The 1500-character body floor
Our build-time validator rejects any leaf whose body sections sum to fewer than 1500 characters. The floor was set after we observed indexing failures on two surfaces where the average body sat around eight hundred characters; bumping the floor to fifteen hundred pulled coverage from thirty percent to seventy-eight percent over thirty days. Fifteen hundred is the floor; the average on this surface is closer to twenty-two hundred. Words per leaf matter less than substance per leaf, but the byte count is the proxy the validator can measure cheaply.
The cosine-similarity pre-publish test
Before publishing a new leaf we run a cosine-similarity test against the existing leaves using simple TF-IDF vectors over the body text. Any pair scoring above 0.72 gets flagged for an editorial rewrite; pairs above 0.85 block the publish. The threshold of 0.72 was set empirically: leaves with a peer in the 0.72 to 0.85 band reliably indexed but their per-page impressions stayed flat; leaves below 0.72 grew their impressions over time. The test is forty lines of Python and runs in under five seconds across this entire surface.
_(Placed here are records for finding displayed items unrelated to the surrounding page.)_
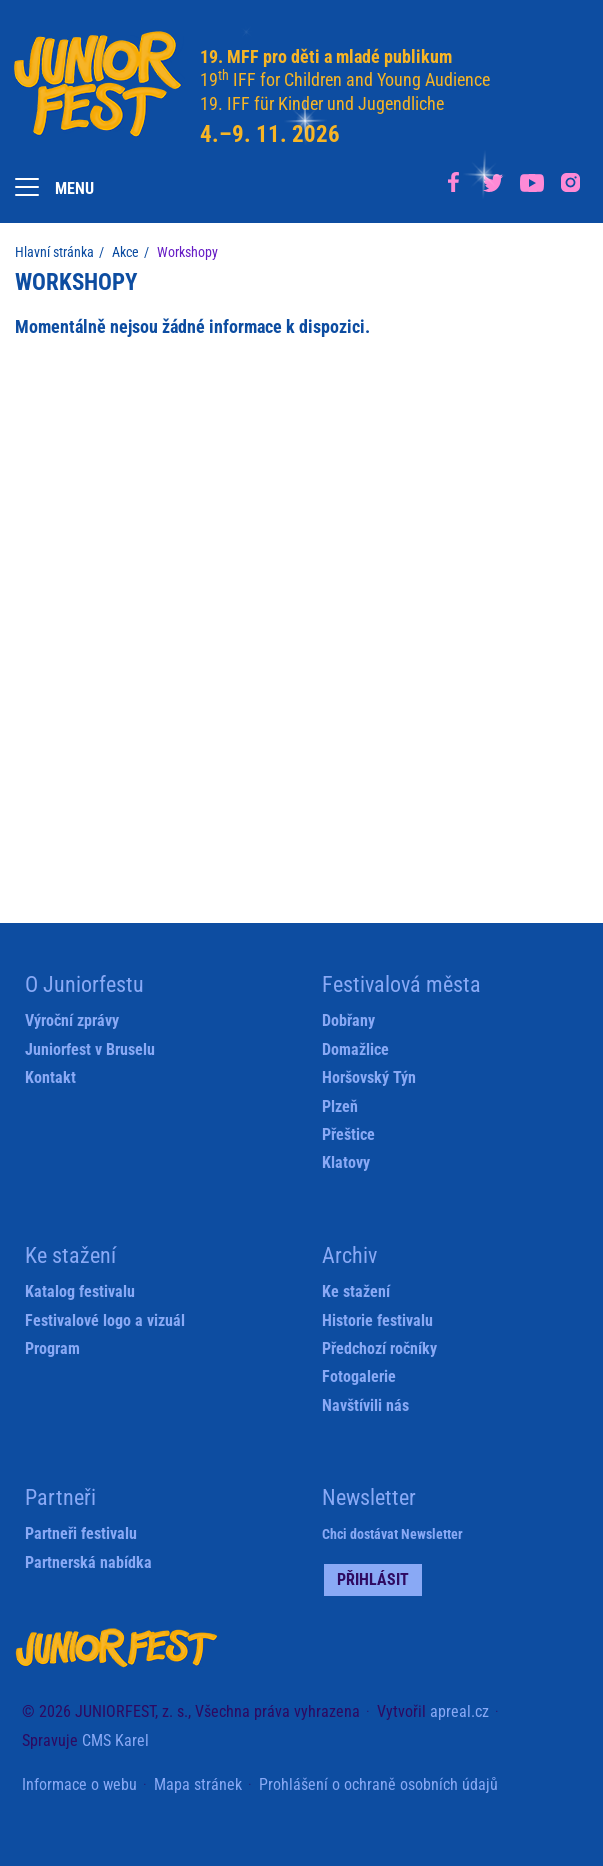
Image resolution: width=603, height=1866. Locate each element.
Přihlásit (373, 1579)
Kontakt (50, 1077)
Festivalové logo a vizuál (105, 1320)
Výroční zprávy (72, 1020)
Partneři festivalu (81, 1533)
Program (52, 1348)
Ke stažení (356, 1291)
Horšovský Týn (369, 1077)
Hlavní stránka (54, 252)
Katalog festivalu (80, 1291)
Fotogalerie (359, 1376)
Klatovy (346, 1162)
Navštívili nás (365, 1405)
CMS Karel (115, 1740)
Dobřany (348, 1020)
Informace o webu (79, 1784)
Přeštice (348, 1134)
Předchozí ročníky (379, 1348)
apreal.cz (459, 1711)
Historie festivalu (377, 1320)
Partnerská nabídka (88, 1562)
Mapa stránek (198, 1784)
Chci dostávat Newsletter (392, 1534)
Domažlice (355, 1049)
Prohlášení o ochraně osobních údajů (378, 1784)
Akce (125, 252)
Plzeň (340, 1106)
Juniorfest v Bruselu (90, 1049)
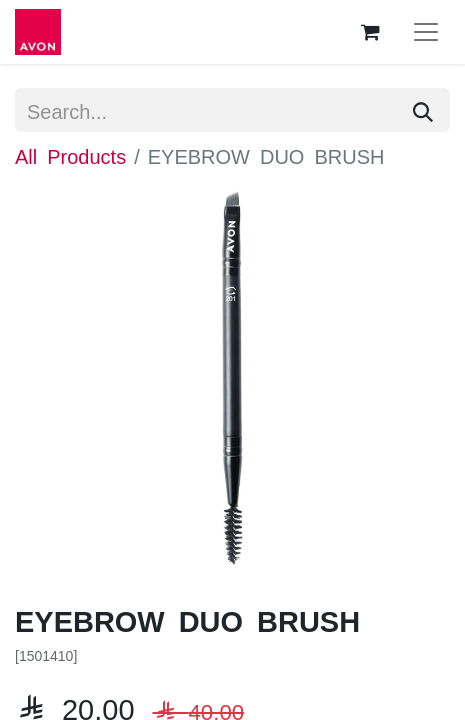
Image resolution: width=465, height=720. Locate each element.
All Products (70, 155)
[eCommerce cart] (370, 32)
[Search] (423, 110)
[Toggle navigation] (426, 32)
Where the uniqueness has to come from
Numerics, examples, and arguments are the only durable sources of uniqueness. Re-skinning the same paragraph with synonyms does not pass the cosine test, does not pass a quality rater, and will not rank. Numerics that are specific to your shipping work are the cheapest source; this leaf has two such numerics, the 1500-character floor and the 0.72 cosine threshold. If you cannot find at least two specific numerics per leaf to anchor the writing, the topic is too thin for pSEO. Editorial is the better play.